So you had done a lot of therapy prior to the process? - Yes, in my life at different points. Like my parents had a kind of rough divorce when I was in high school and separated. So I did deal therapy for the first time, you know, as my dad was moving out and it was kind of chaotic. And then I did it again in my early twenties when I was having the suicide ideation. I, I was going twice a week and I was like, this is the thing to fix me.
And as you know, it's like therapy can be helpful but if you're not doing that deep inner work, sometimes for myself I would, you know, talk myself into circles and yeah. - Okay. Chelsea, take us into your process. 'cause I'm kind of curious what transformation looked like for you. So see if you can describe those moments of it happening. - Well, like I said, I was very nervous upon arrival. I was like, what if this doesn't work? And I remember on the first day sharing like who we are.
I was like, I don't even know who I am. I felt like at that point in my life I was having a quarter life crisis. I think I was 27, 26, something like that. And I was like, oh my god, I'm, I don't know what my personality is anymore. And I remember just saying, I'm lost. I don't, I don't know why I'm here. I wanna feel better in my life, I guess. And like I said, I, I was so scared to make eye contact with people, to be vulnerable. That wasn't something that I had grown up doing.
So it was kind of scary to just be like, you know, you have to talk about your feelings so deeply. But deeply. I had a great teacher, Jane was my leader actually. You were there that week, I remember as was Barbara. And it was cool 'cause at Q2 I was there for her final session ever. And it was like, oh she was so great. But yeah, it just was like incredible to me. The exercises and ways you express there, you know, it was just so unique unlike anything I had ever attempted.
And it's just so unique. I, I don't even know, maybe if you have a specific, 'cause I don't know how to speak to it even. - Do you remember the grounds? Did you have an experience outside and where were you? - Yeah, so I did it at the old location, which I, I heard burned down, which is such a bummer.
But yeah, I, I remember having nice moments in nature, but honestly I feel like the real moments for me of of having realizations were with my eyes closed, sitting in the rooms during visualizations. Like I had never talked to my spiritual guide or anything like that before going to Hoffman. I was like, what? Like I remember not trusting myself either. And the first times I was asked to do that, you know, like what's a message from your higher self, your spiritual self?
I was like, I think I'm just making this up. Like this isn't real. Like I just had a lot of walls up and now I, I get messages all the time . It's great. - That's fantastic. What are the some of the messages you get when you do ask? - Well I ask for a lot of guidance around career and creative pursuits because I currently don't have like a nine to five a typical career.

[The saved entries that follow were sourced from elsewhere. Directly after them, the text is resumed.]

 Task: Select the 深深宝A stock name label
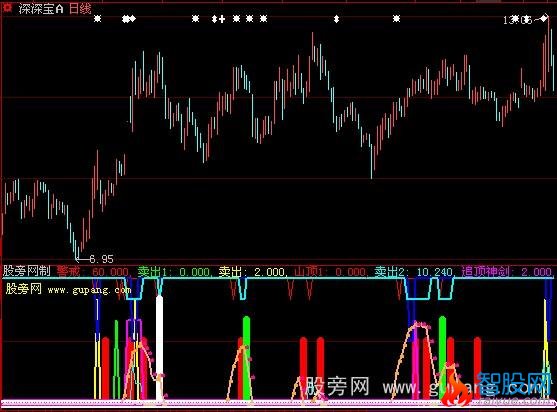point(41,9)
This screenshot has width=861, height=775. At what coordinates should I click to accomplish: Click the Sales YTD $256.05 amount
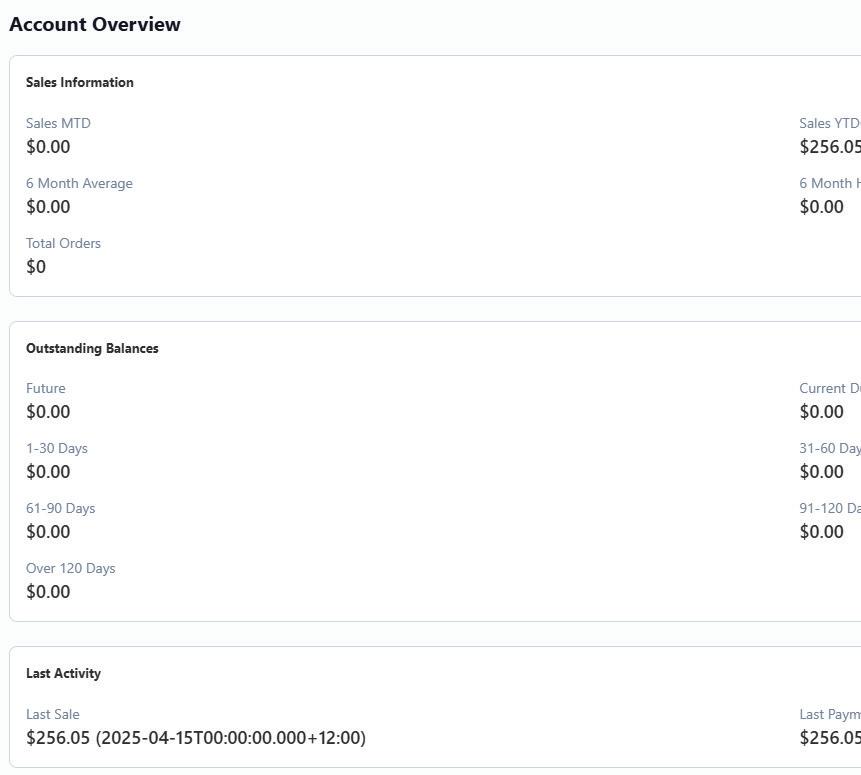(829, 147)
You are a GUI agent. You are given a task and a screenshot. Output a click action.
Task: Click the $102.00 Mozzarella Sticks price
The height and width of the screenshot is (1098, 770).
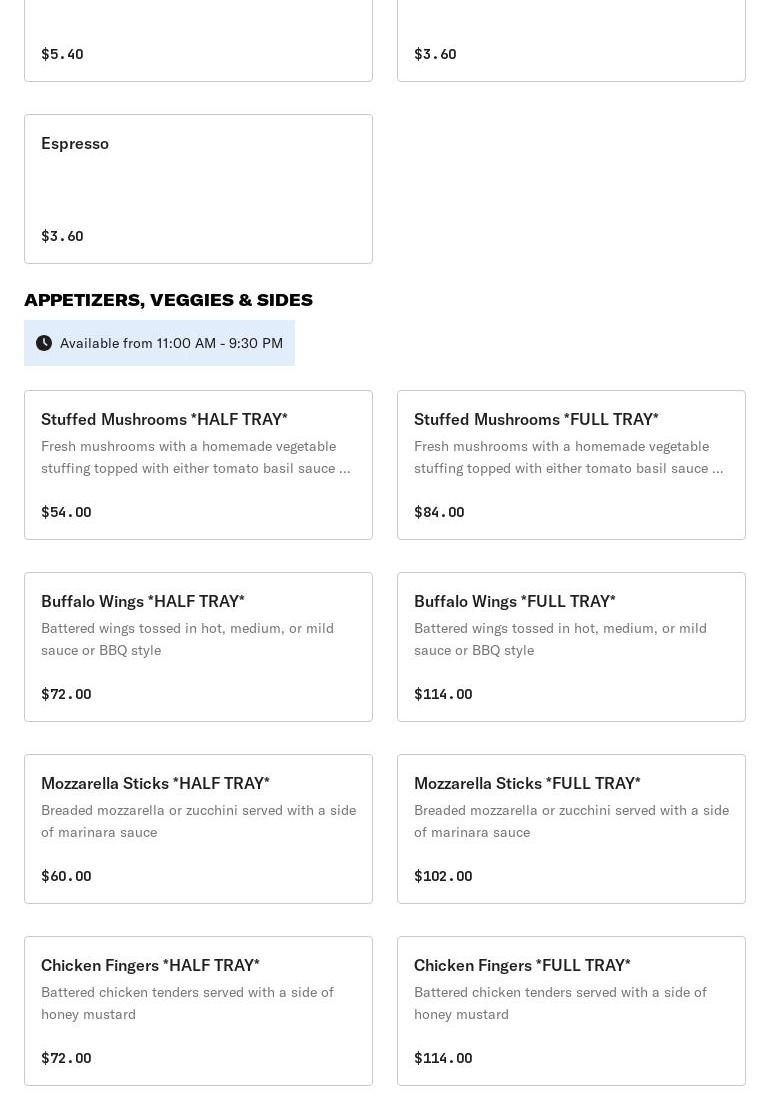pyautogui.click(x=443, y=876)
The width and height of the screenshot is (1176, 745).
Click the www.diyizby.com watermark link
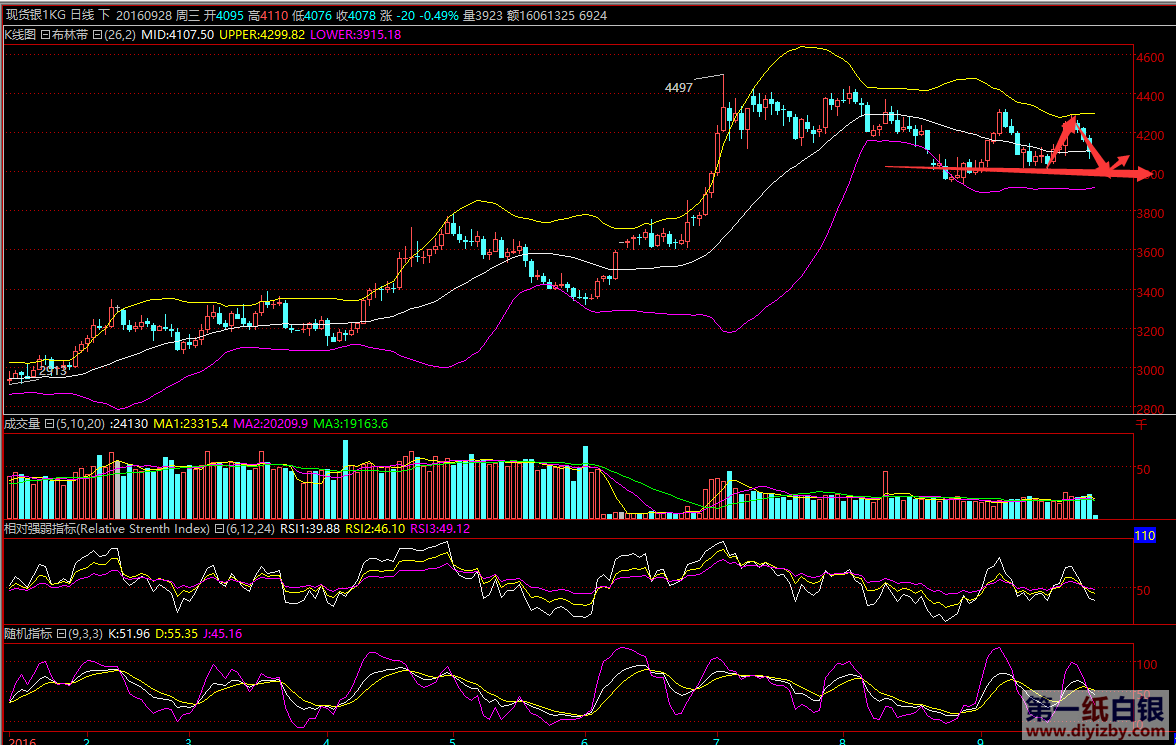point(1094,733)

So when I'm interested in a project or taking a risk, like I'm gonna reach out to this person or pitch this or try out for that, I check in with myself first. Like is this something that will serve who I am? And I feel like before a lot of times I was always grasping at straws. Like I remember just blindly applying to jobs like oh this has benefits, this is checks this box. I would go through a lot of motions. Whereas now I'm like, is this a good idea?
And I meditate every morning and I get messages. They just kind of, it's just a feeling, you know? Like you can feel like yes this is the right step. - Sounds like your criteria for which jobs to apply to has really changed. - Oh so much. Yeah. It's like night and day . Yeah. - And what's it like in your marriage? How do you and Paul, both of you or grads, just curious how it shows up for you, your Hoffman work in your marriage.
- Well I think it's given us common language because like I said, it was almost two years before I did it after he did it. So when he'd talk about like patterns or like you're having you know, transference or just certain things, I'm like, what are you talking about? Like this doesn't mean anything to me . So I think we talk a lot about patterns. That's something that I'm just always aware of, continually aware of, which has been a gift we check in with each other.
It's just, yeah, it's been really helpful. And I will say in 2021, you know it was still the pandemic. There was a lot of stressful things going on and we were in the middle of making our first feature film together. 'cause we also um, collaborate. We like co-write scripts and stuff.
We were going through a period of like a lot of conflict and we did an online marriage, I don't know the name but it was like a marriage, couple of counseling class through Hoffman and it was like over Zoom 'cause again pandemic. But it was so, so helpful and like the thing I loved the most is every night we had to like maintain eye contact for like two minutes And we still sometimes do that, you know, not even on when we're fighting or in conflict. It's just like, oh I see you, you see me.
And I feel like that's so special and I'm so grateful to be in a marriage that I feel like I'm like with my best friend every day. - Sounds like you have a, both of you have a shared commitment to growth. - Yeah. Yes. I think that's so important 'cause I've been married for I guess six years now. We've been together almost eight years.
And the most important thing, you know, you have to have similar values to your spouse, but we both are always challenging ourselves to grow and we are really supportive of each other's journeys. Like I said, sometimes we collaborate but we have a lot of creative projects we do separately and we're just very supportive of each other. - I'm curious, Chelsea, how the process and the work you did there and in the Q2 show up in work and in relation to your creativity. Do you have a sense of that?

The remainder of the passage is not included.